Databricks Enterprise RBAC
Overview
Implement enterprise access control using Unity Catalog privileges, SCIM-provisioned groups, workspace entitlements, cluster policies, and audit logging. Unity Catalog uses a three-level namespace (catalog.schema.object) with privilege inheritance: granting USAGE on a catalog cascades to schemas. Account-level SCIM syncs groups from your IdP (Okta, Azure AD, Google Workspace).
Prerequisites
- Databricks Premium or Enterprise with Unity Catalog enabled
- Account admin access for SCIM and group management
- Identity Provider supporting SAML 2.0 and SCIM 2.0
Instructions
Step 1: Provision Groups via SCIM API
Sync groups from your IdP at the account level. Max 10,000 users + service principals and 5,000 groups per account.

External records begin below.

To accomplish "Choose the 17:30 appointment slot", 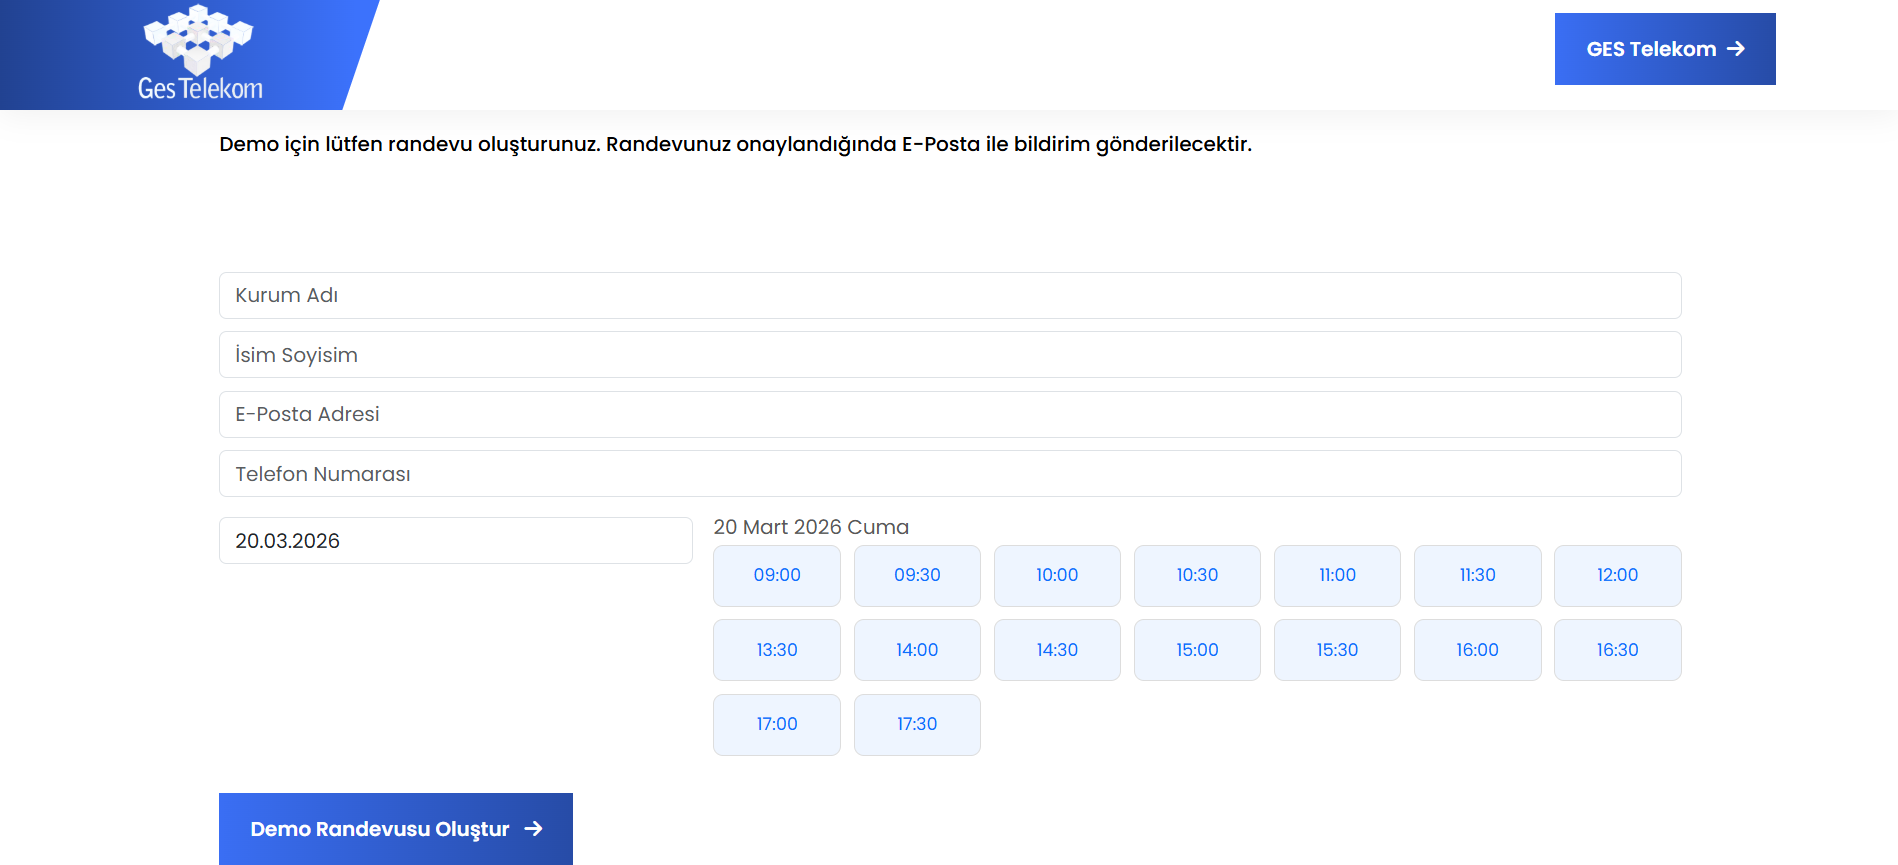I will point(916,724).
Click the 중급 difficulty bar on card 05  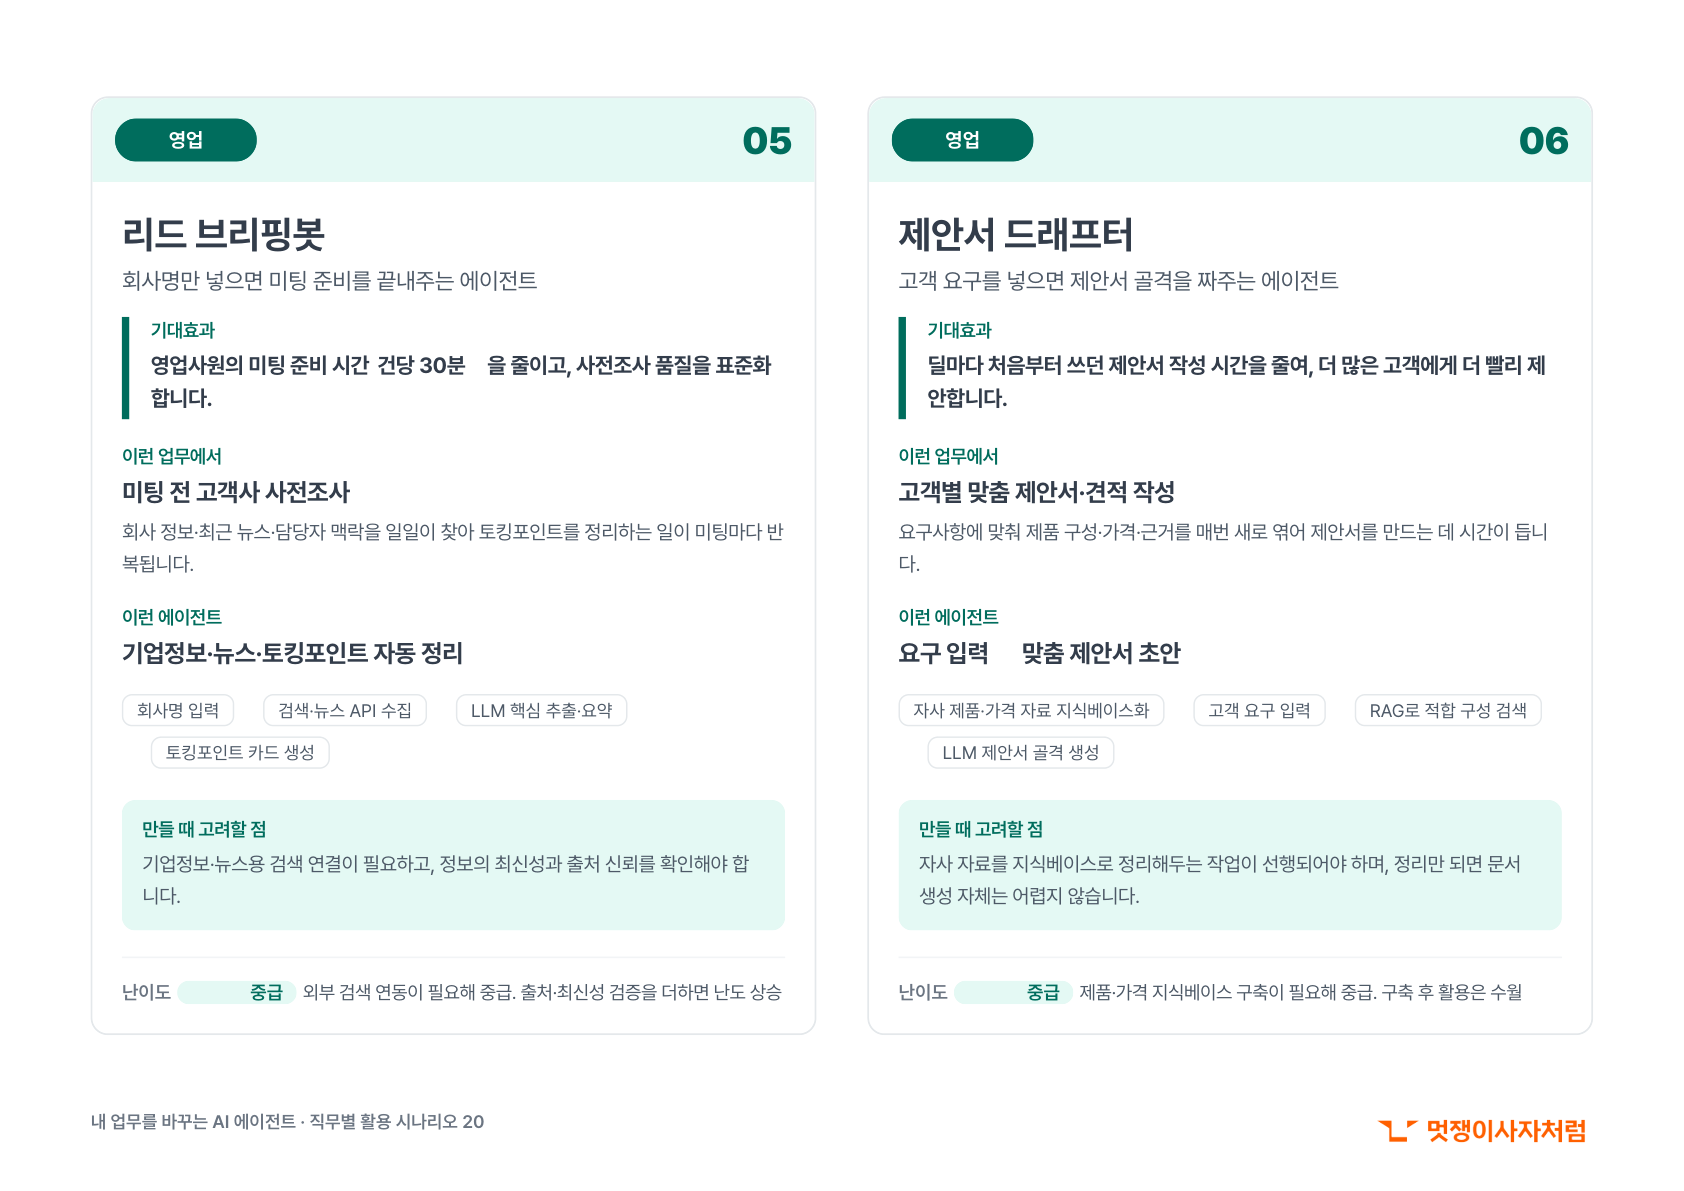[237, 992]
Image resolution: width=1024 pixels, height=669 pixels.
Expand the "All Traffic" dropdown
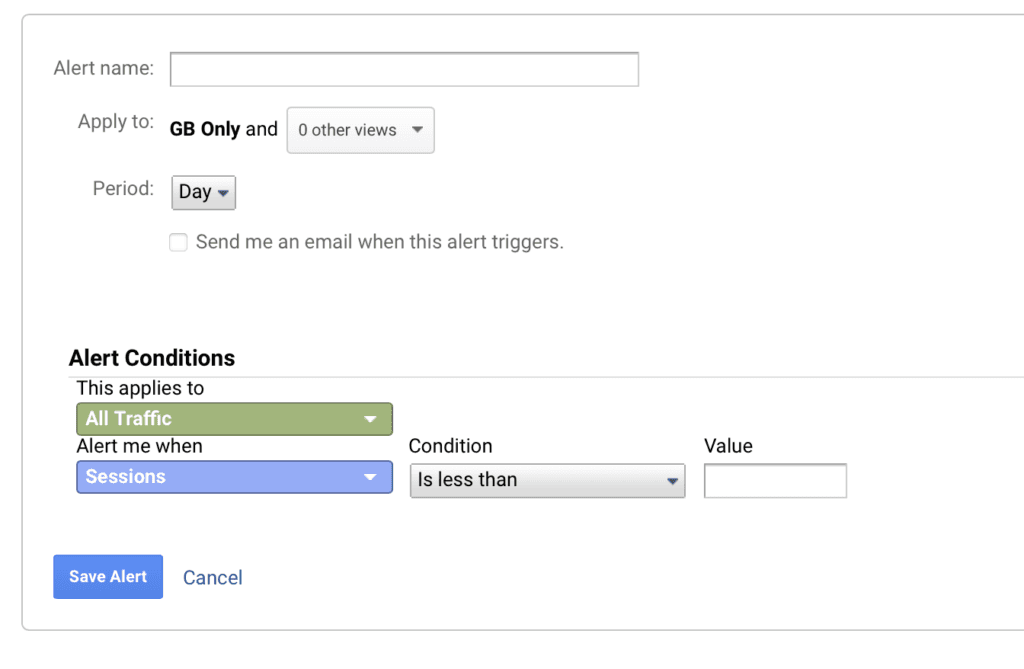(234, 419)
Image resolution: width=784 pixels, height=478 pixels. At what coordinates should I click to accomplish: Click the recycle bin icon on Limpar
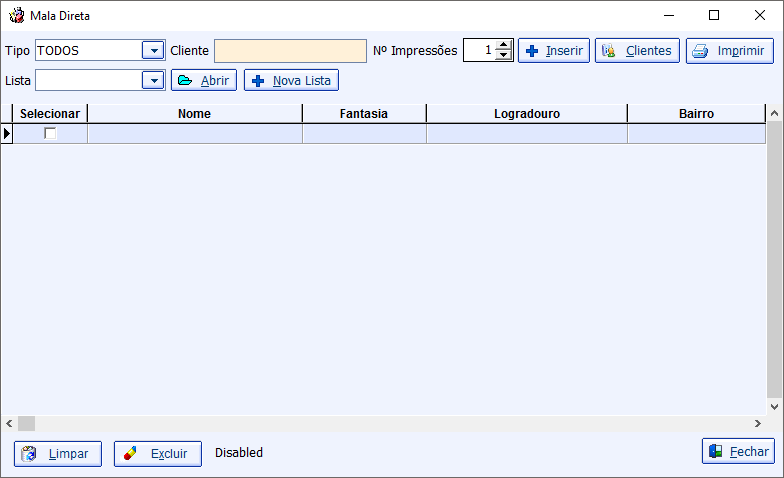coord(28,454)
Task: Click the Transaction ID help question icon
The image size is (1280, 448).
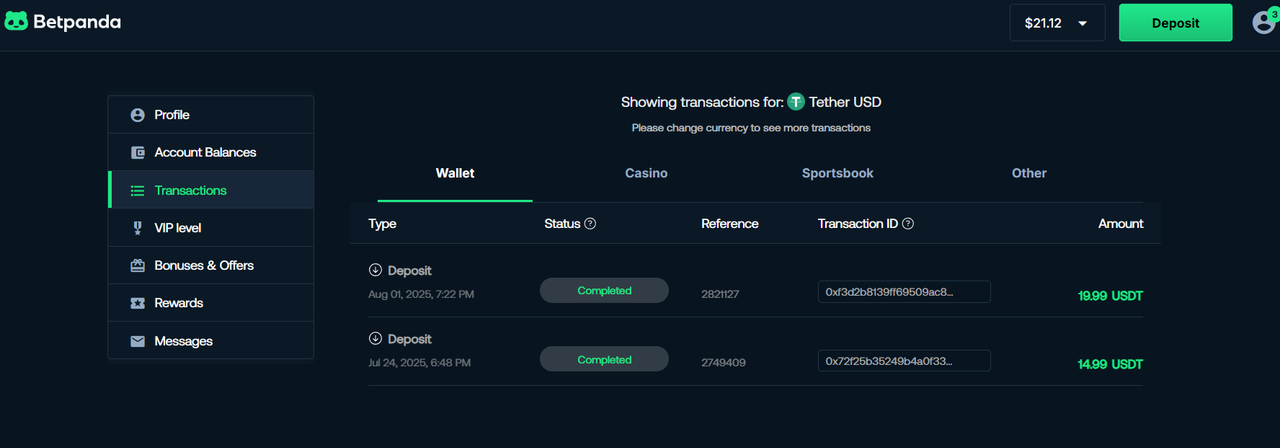Action: (908, 224)

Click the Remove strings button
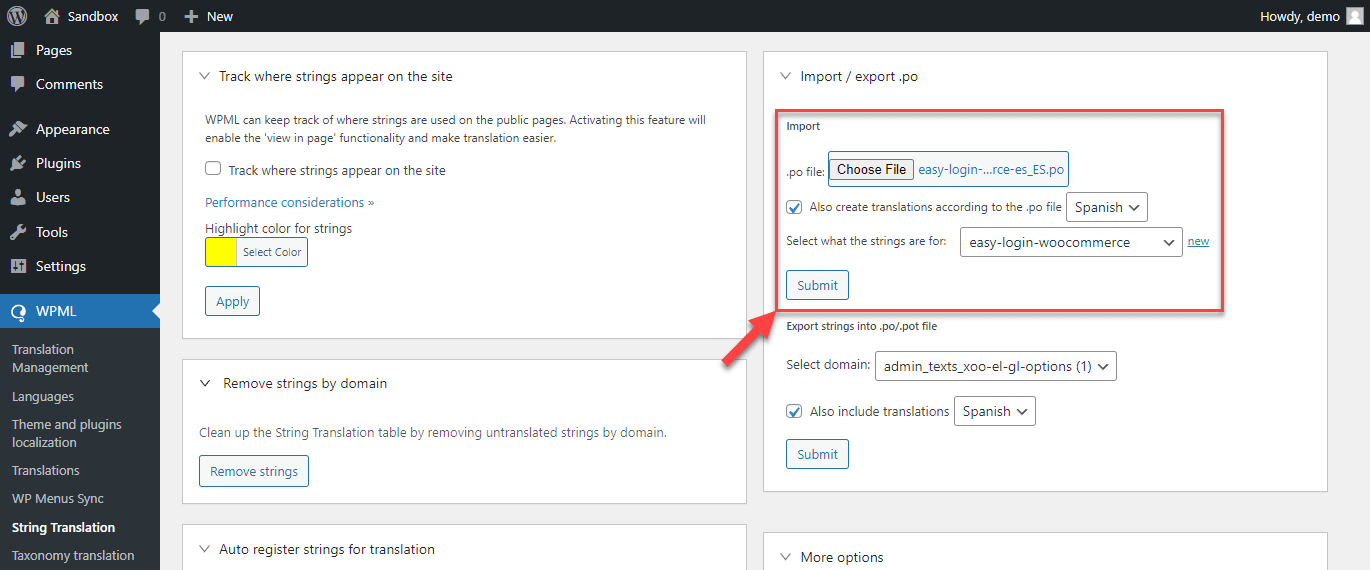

# Create account-level groups that map to IdP teams
databricks account groups create --json '{
"displayName": "data-engineers",
"entitlements": [
{"value": "workspace-access"},
{"value": "databricks-sql-access"}
]
}'
databricks account groups create --json '{
"displayName": "data-analysts",
"entitlements": [
{"value": "workspace-access"},
{"value": "databricks-sql-access"}
]
}'
databricks account groups create --json '{
"displayName": "ml-engineers",
"entitlements": [
{"value": "workspace-access"},
{"value": "databricks-sql-access"},
{"value": "allow-cluster-create"}
]
}'
# Assign groups to workspaces
from databricks.sdk import AccountClient
acct = AccountClient()
# Get workspace ID
workspaces = list(acct.workspaces.list())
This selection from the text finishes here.